Joint in anatomy is a structure that separates two or more adjacent elements of the skeletal system. Depending on the type of joint, such separated elements may or may not move on one another. This article discusses the joints of the human body—particularly their structure but also their ligaments, nerve and blood supply, and nutrition. Although the discussion focuses on human joints, its content is applicable to joints of vertebrates in general and mammals in particular. For information about the disorders and injuries that commonly affect human joints, see joint disease.
If an intervertebral disk were the only joint between a pair of vertebrae, then one of these could move on the other in any direction; but each pair of vertebrae with an intervertebral disk also has a pair of synovial joints, one on each side of the vertebral (neural) arch. These joints limit the kinds of independent movement possible, so that the thoracic vertebrae move in only two directions and the lumbar in only three; only the cervical vertebrae below the atlas have full freedom of movement.
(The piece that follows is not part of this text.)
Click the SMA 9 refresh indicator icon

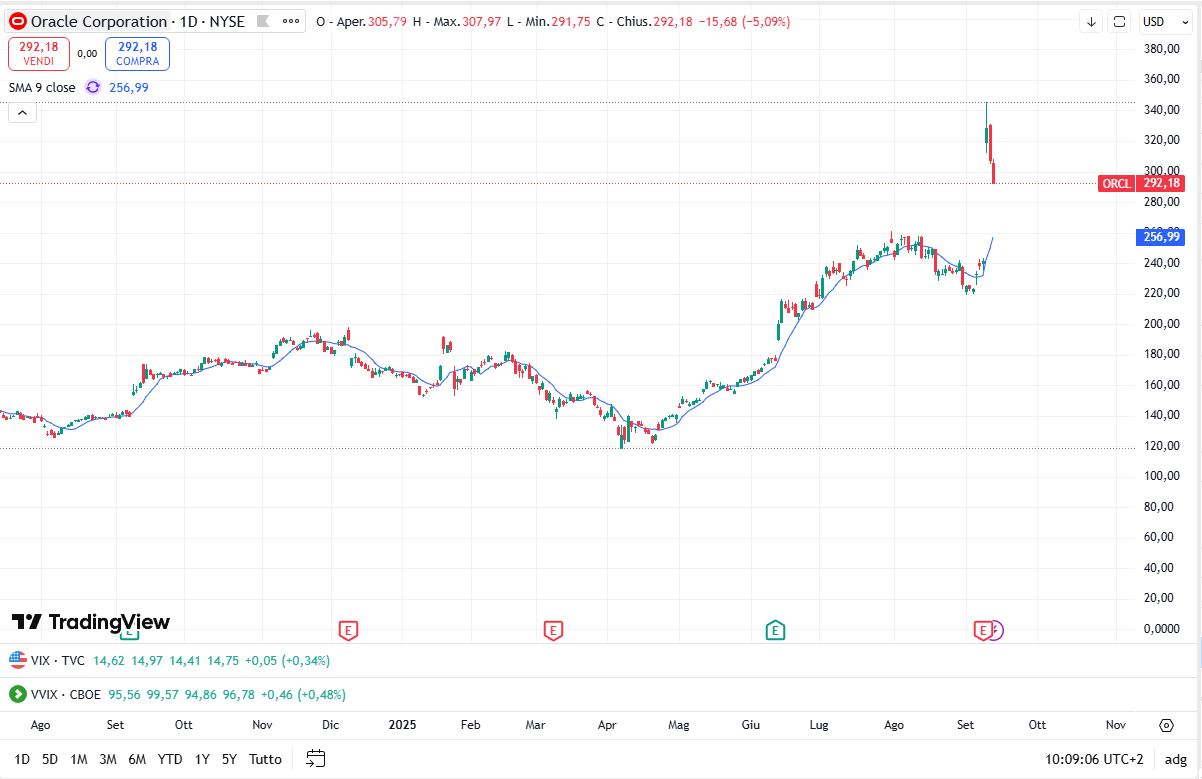coord(93,87)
The surface of articular cartilage is smooth to the finger, like that of a billiard ball. Images obtained by a scanning electron microscope have shown, however, that the surface is actually irregular, more like that of a golf ball. The part of the cartilage nearest to the bone is impregnated with calcium salts. This calcified layer appears to be a barrier to the passage of oxygen and nutrients to the cartilage from the bone, such that the cartilage is largely dependent upon the synovial fluid for its nourishment.
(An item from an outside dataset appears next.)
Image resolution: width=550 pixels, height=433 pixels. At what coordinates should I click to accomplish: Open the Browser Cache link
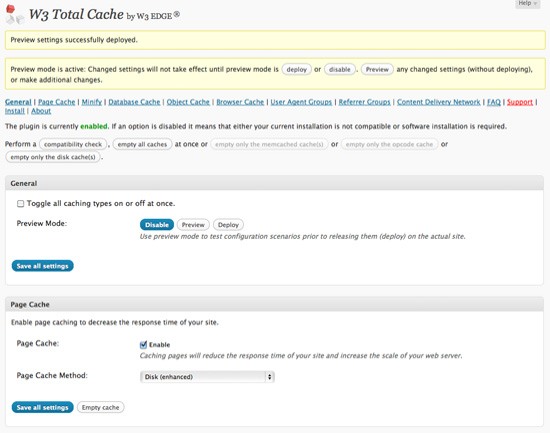click(x=240, y=102)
Articular surfaces are divisible into two primary classes: ovoid and sellar. An ovoid surface is either convex in all directions or concave in all directions; in this respect it is like one or other of the two sides of a piece of eggshell, hence the name (ovum, egg). A sellar surface is convex in one direction and concave in the direction at right angles to the first; in this respect it is like the whole or part of a horse saddle (sella, saddle). There are no flat articular surfaces, although slightly curved ovoid or sellar surfaces may be classified as flat. Following an engineering convention, an ovoid surface is called "male" if it is convex, "female" if it is concave. In any diarthrosis having ovoid conarticular surfaces, the male surface is always of larger area than the female. For this reason the larger of two sellar conarticular surfaces is called male and the smaller female. The larger the difference in size between conarticular surfaces, the greater the possible amount of motion at the joint.
The synovial fluid: The main features of synovial fluid are: (1) Chemically, it is a dialyzate (a material subjected to dialysis) of blood plasma—that is, the portion of the plasma that has filtered through a membrane—but it contains a larger amount of hyaluronic acid than other plasma dialyzates. (2) Physically, it is a markedly thixotropic fluid—that is, one that is both viscous and elastic. Its viscosity decreases with an increase in the speed of the fluid when it is in motion. Its elasticity, on the other hand, increases with an increase in the speed of the fluid. Its thixotropy is due to the hyaluronic acid in it. (3) Functionally, it has two parts to play: nutrition and lubrication. It has been established that synovial fluid alone, by virtue of its being a blood-plasma dialyzate, can nourish the articulating parts of the articular cartilages. Its thixotropic properties make it suitable for forming what are called elastohydrodynamic lubricant films between the moving and the fixed conarticular surfaces of any mating pair. The motion of the synovial fluid, referred to earlier in connection with the fatty pads, assists its nutritional function by distributing it over the articular surfaces, from which it slowly passes into the interior of the cartilage. The source of the hyaluronic acid is the synovial lining cells.
There are two types of these sets: capsular and noncapsular. Capsular ligaments are simply thickenings of the fibrous capsule itself that take the form of either elongated bands or triangles, the fibres of which radiate from a small area of one articulating bone to a line upon its mating fellow. The iliofemoral ligament of the hip joint is an example of a triangular ligament. Capsular ligaments are found on the outer surface of the capsule. There is one exception to this rule: ligaments of the shoulder joint (glenohumeral ligaments) are found on the inner surface.